§ **Tarefa 1**
Com base no texto sobre Tóquio 2020, indique se cada afirmação a seguir é verdadeira (sim ou não) e cite literalmente o trecho que decide a resposta: (a) o Estádio Olímpico Nacional terá capacidade para 68 mil pessoas; (b) a Vila Olímpica será erguida pelo poder público; (c) a inauguração do estádio está prevista para novembro de 2019.
§ **Tarefa 2**
Segundo o texto sobre Tóquio 2020, que nome recebem os beirais de vegetação da arquitetura japonesa tradicional previstos nas fachadas do futuro estádio?
§ **Tarefa 3**
Dê continuidade ao texto sobre Tóquio 2020 a partir do ponto em que ele termina.

§ **Texto da página**
..........
Será preciso construir do zero em alguns casos, é claro. Cinco novas modalidades estrearão: skate, surf, karatê, escalada. O beisebol, paixão nacional, ganhará arena própria ao lado do Estádio Olímpico Nacional, a mais grandiosa das obras e cartão de visitas de Tóquio 2020. Com capacidade para 68 mil pessoas, o projeto está prontinho e aprovado. É só tocar. A inauguração prevista é novembro de 2019, quase dois anos antes de a pira ser acesa. A altura será a mais baixa possível, apesar dos cinco andares e dois subsolos, para se conectar com os bosques e construções dos arredores. Você lembrou que há obras da Copa de 2014 que ainda não estão prontas, em Porto Alegre? Eu também.
A cor dos Jogos de 2020 é o verde. A iniciativa privada erguerá a Vila Olímpica na Baía de Tóquio, em prédios que depois serão residenciais. Suponho que não haverá fiações e problemas no encanamento quando os atletas chegarem, como aconteceu no Rio. Nas fachadas de cada pavimento do futuro estádio, um elemento essencial da tradicional arquitetura japonesa: os nokihisashi. São beirais de vegetação em quatro camadas que bloqueiam a luz solar direta, criando uma corrente de ar agradável. Quase um bosque no meio do concreto, por assim dizer. No terraço, mais vegetação e pistas de caminhada, com vista para a cidade.
Em cada área de competição tem de haver um toque do Japão antigo, como se vê. E, junto, a tecnologia de ponta. A transmissão será toda em 8k. Na Rio-2016, em parceria com a OBS, empresa responsável pelas imagens impressionantes que você vê na TV, técnicos japoneses estão fazendo simulações em 8k em todas as competições como se estivessem no ar, ao vivo. Um teste em tempo real com quatro anos de antecedência. Fechando o trinômio conceitual de Tóquio 2020, o Japão quer mostrar ao mundo que uma outra lógica de vida é possível mesmo no corre-corre das grandes metrópoles.
– Eles falam muito em Olimpíada limpa. É algo que escuto o tempo todo aqui. É uma obsessão – revela Luciana Salles, jornalista carioca encarregada de tudo referente ao Brasil na Casa Japão.
..........
§ **Dados brutos**
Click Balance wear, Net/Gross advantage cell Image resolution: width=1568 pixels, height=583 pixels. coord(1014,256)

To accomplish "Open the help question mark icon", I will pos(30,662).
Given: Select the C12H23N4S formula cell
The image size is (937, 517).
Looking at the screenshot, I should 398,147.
..........
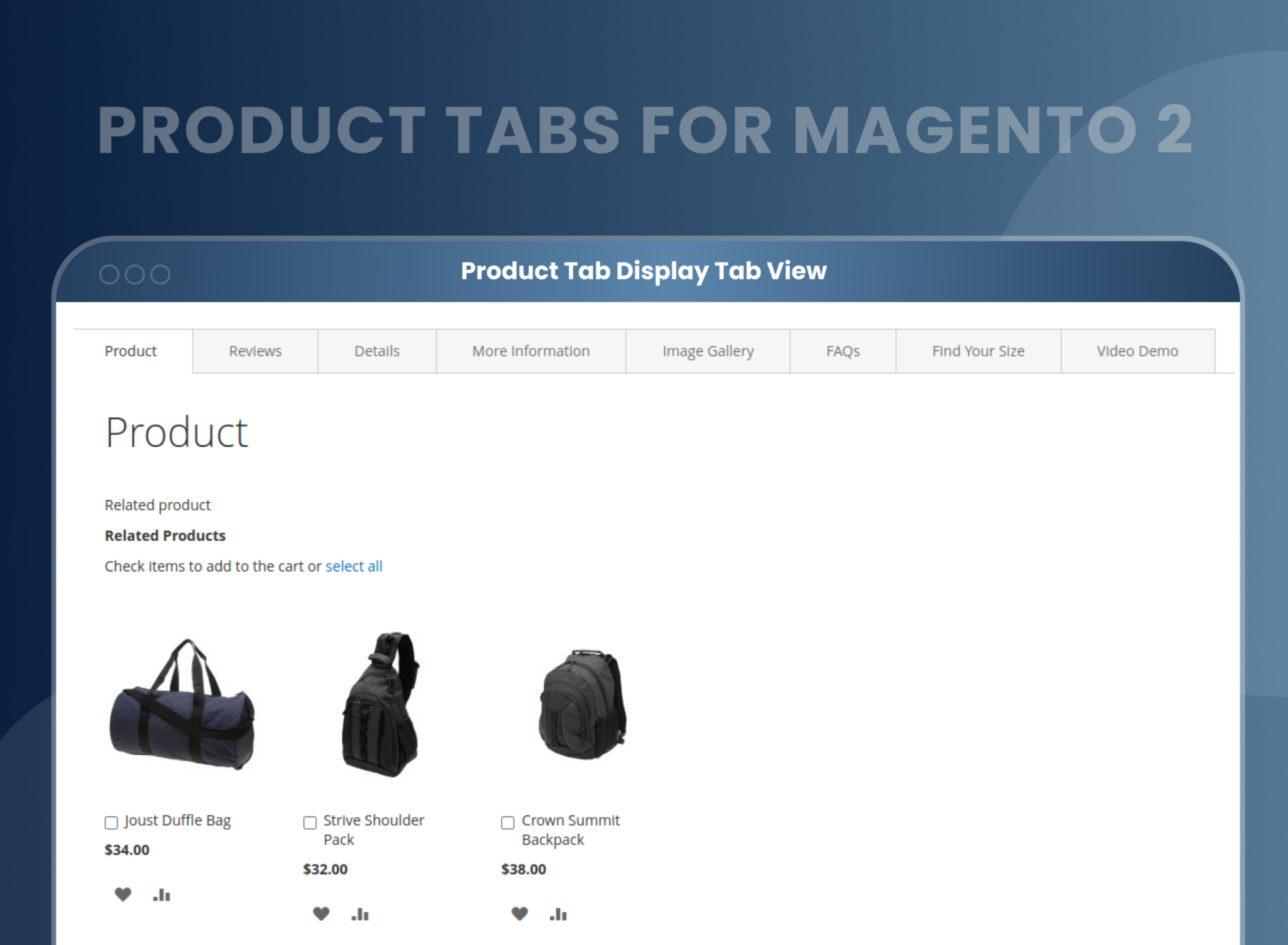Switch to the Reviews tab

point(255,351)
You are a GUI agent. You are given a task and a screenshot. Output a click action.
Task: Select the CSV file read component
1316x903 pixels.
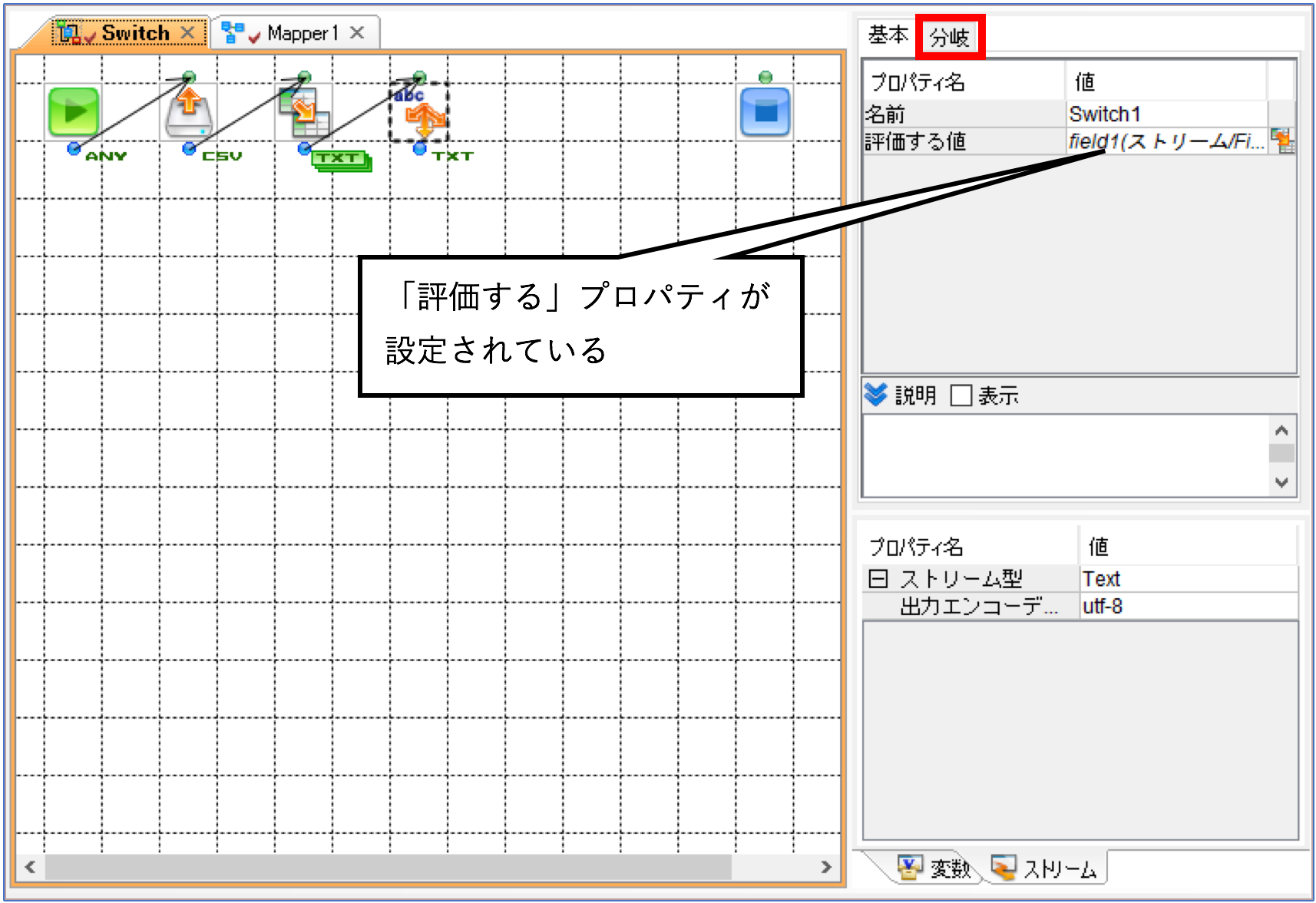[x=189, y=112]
..........
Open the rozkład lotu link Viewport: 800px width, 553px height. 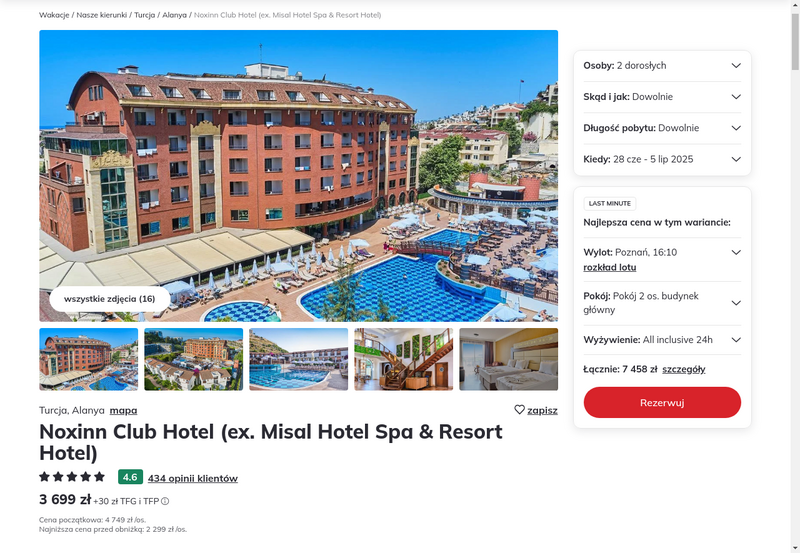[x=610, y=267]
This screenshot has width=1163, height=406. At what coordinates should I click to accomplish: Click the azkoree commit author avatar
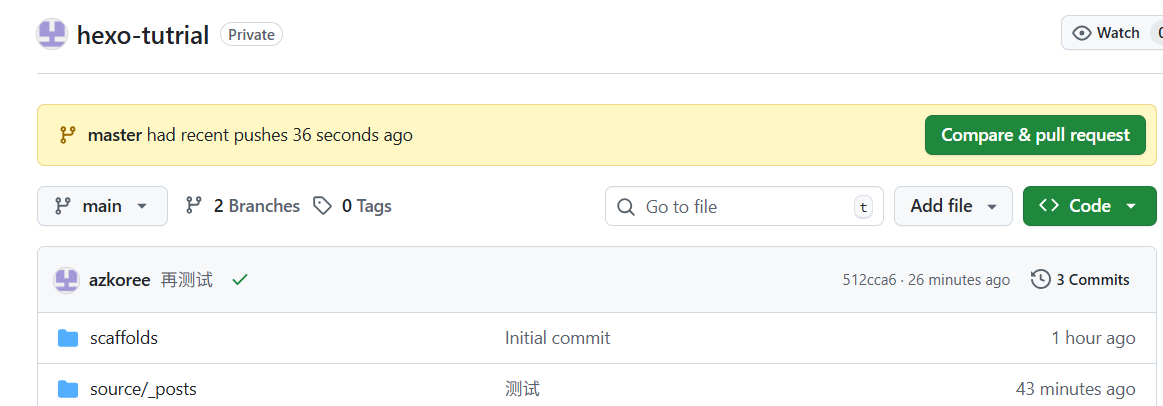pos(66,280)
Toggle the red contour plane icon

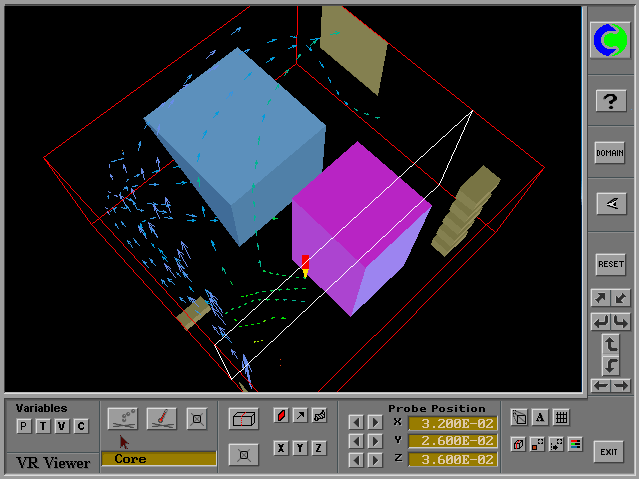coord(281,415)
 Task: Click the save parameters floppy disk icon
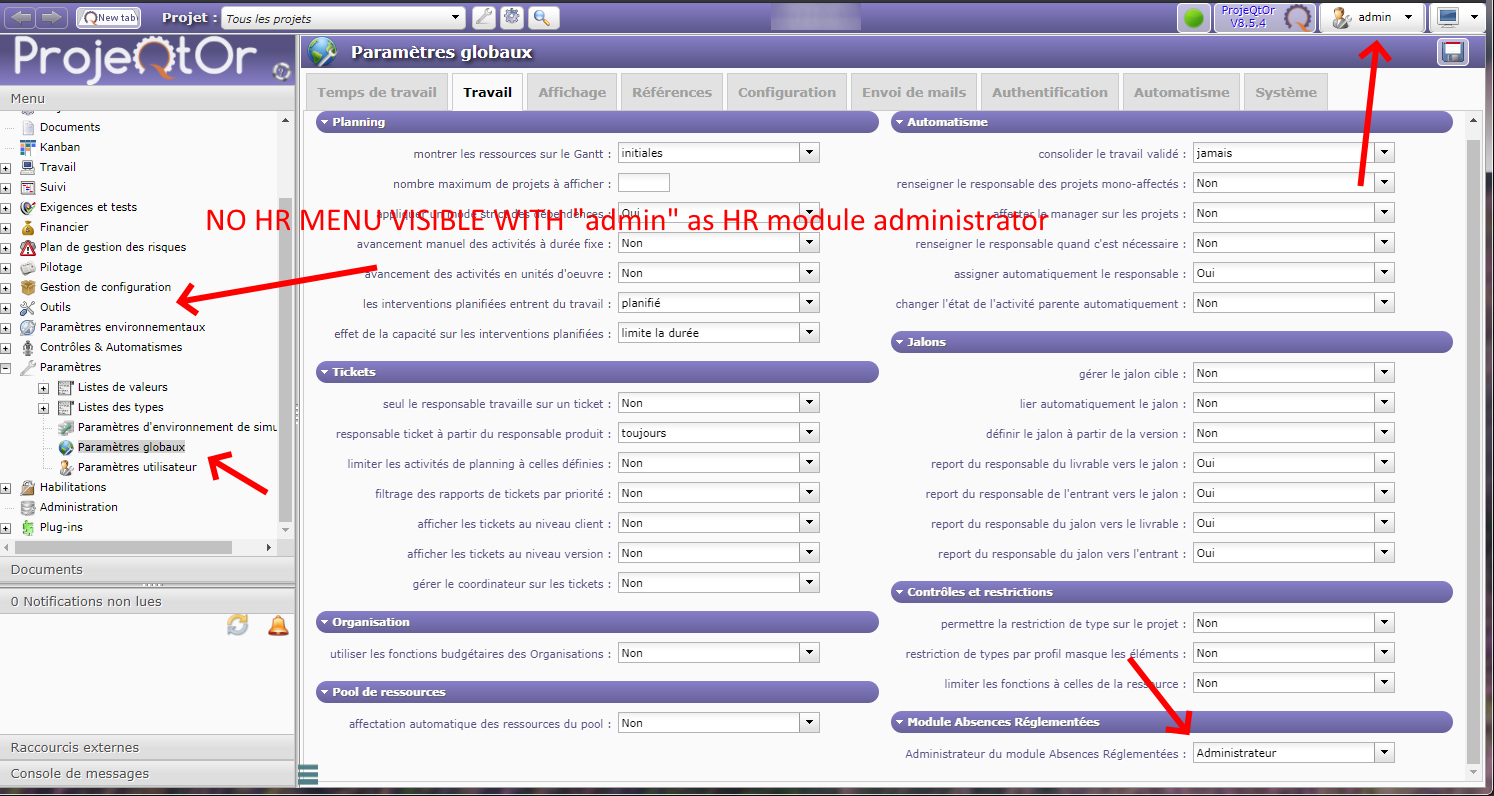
..........
§ **Resultado da tarefa 1**
(a) Sim: "Com capacidade para 68 mil pessoas".
(b) Não: "A iniciativa privada erguerá a Vila Olímpica na Baía de Tóquio".
(c) Sim: "A inauguração prevista é novembro de 2019".

§ **Resultado da tarefa 2**
Nokihisashi.

§ **Resultado da tarefa 3**
Assim, veículos movidos a hidrogênio singrarão Tóquio. No cano de descarga, em vez de fumaça poluente e agressiva, um suave vapor d'água. A Prefeitura planeja investir R$ 1,4 bilhão, com patrocinadores, para desenvolver protótipos e criar estações de abastecimento perto das instalações esportivas. Um tanque cheio dá para 600 quilômetros. A ideia é a Vila Olímpica, após os Jogos, virarem um conjunto residencial que tenha o hidrogênio como única fonte de energia. Fala-se em disponibilizar táxis sem motorista, com rotas definidas por um aplicativo. Quase como alugar uma bicicleta no Marinha do Brasil.
Em um dos tantos papos relâmpagos que engatei no corre-corre que é uma Olimpíada, um diz muito sobre como será a próxima Olimpíada. Foi no Centro de Imprensa, com um colega japonês, enquanto servíamos um brasileiríssimo cafezinho. Arrisquei uma pergunta em tom de brincadeira, naquele clima de integração na torre de babel. Ainda faltam quatro anos para Tóquio 2020, pensei. É um tempão, puxa vida:
– E Tóquio, como está? Tudo pronto?
A resposta do japonês, séria, serena, educada e, aparentemente, preocupada, quase se desculpando:
– Tudo não, mas quase tudo.
E saiu correndo para cuidar da sua vida, o japonês.
Para eles, Tóquio 2020 já começou. E vai ser um show, pode apostar.